# Objectif 1
Extrayez à l'identique, parmi les lignes de données, le passage qui va de la ligne contenant « This screenshot has » jusqu'à la fin de ces lignes, bornes incluses. N'y mettez pas les images.

# Texte à lire
- - -
Lire de la littérature

littératureJe n’ai jamais lu Eric Bonnargent ailleurs que sur le net, plus précisément sur l’Anagnoste, blog de très belle tenue aux destinées duquel il préside en compagnie de Marc Villemain ; dans certains textes publiés sur le blog de Juan Asensio et, également, à l'occasion du débat sur la littérature qu’il nourrit à parts égales avec le susnommé Juan Asensio et François Monti, débat que je vous recommande, d’ailleurs, de lire si ce n'est déjà fait.
Cette lacune est certainement un tort, j’en conviens sans ambages. Mais le nombre d’auteurs qui méritent qu’on les lise et que je n’ai pas encore lus, est effrayant au point de m’effrayer moi-même ! Faute de plein de choses, surtout vivant dans un pays où les librairies françaises ne fleurissent plus beaucoup depuis que, poussées par les vents lénifiants de l’ouest-Eldorado, les librairies anglaises plombent le marché du livre - le monde-image a besoin de codes, pas de mots - et que la langue française, longtemps considérée par les Polonais comme l’expression même de l’esprit, est en décadence complète, à tel point que son enseignement dans les collèges est sur le point d’être abandonné. Varsovie, 160 km de la frontière orientale où j’ai élu domicile, compte une librairie française, encore faut-il y commander préalablement l’ouvrage qui vous intéresse. Lublin n’a pas de librairie française, stricto sensu, sinon une librairie linguistique et universitaire, avec un rayon offrant quelques étoiles du hit parade, genre Le Clézio. Houellebecq, les jours bien achalandés.
- - -
# Objectif 2
Répondez à ces questions sur le texte à lire :
(a) Avec qui Eric Bonnargent préside-t-il aux destinées de l'Anagnoste ?
(b) Combien de librairies françaises compte Varsovie ?
(c) Où l'enseignement du français est-il sur le point d'être abandonné ?

(Relevés de repérage d'éléments)
- - -
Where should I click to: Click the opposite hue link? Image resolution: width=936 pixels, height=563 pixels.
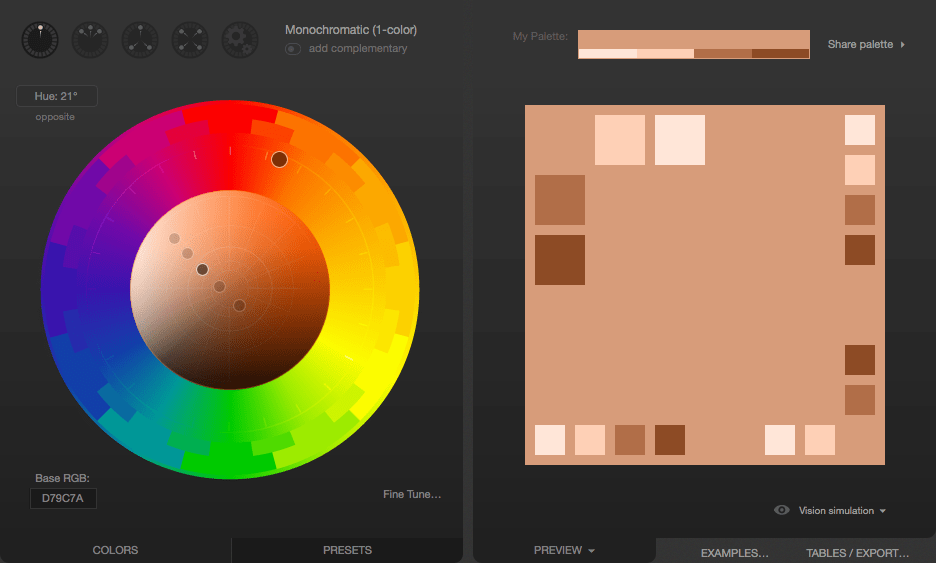tap(55, 117)
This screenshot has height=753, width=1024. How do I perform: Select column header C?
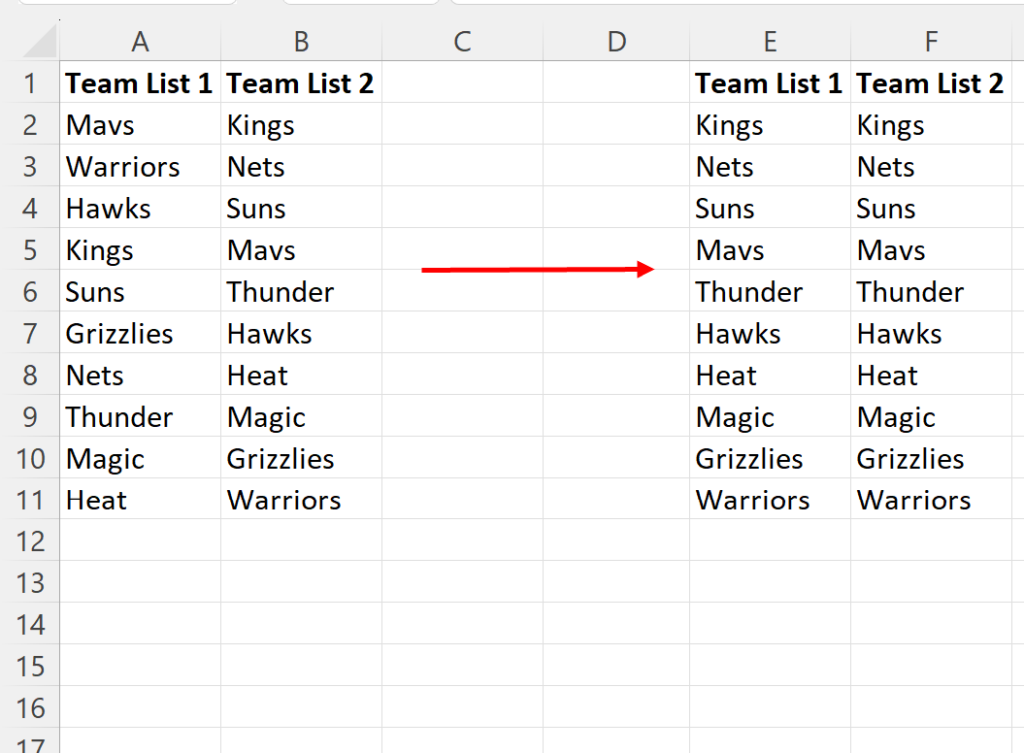point(462,40)
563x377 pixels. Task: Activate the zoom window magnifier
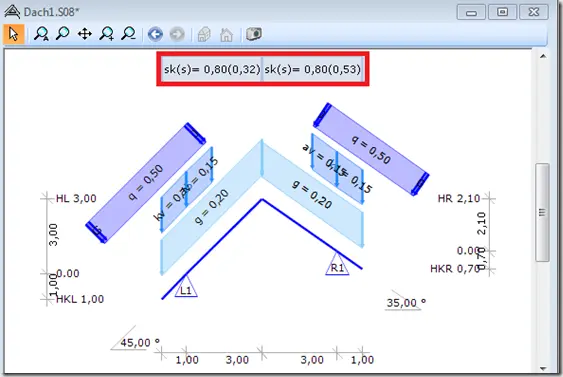63,34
- - -
# Réponse complète 1
This screenshot has height=753, width=1024. How do I perform: Select column header C?
point(462,40)
563x377 pixels. Task: Activate the zoom window magnifier
63,34

# Réponse complète 2
(a) Avec Marc Villemain.
(b) Une seule.
(c) Dans les collèges.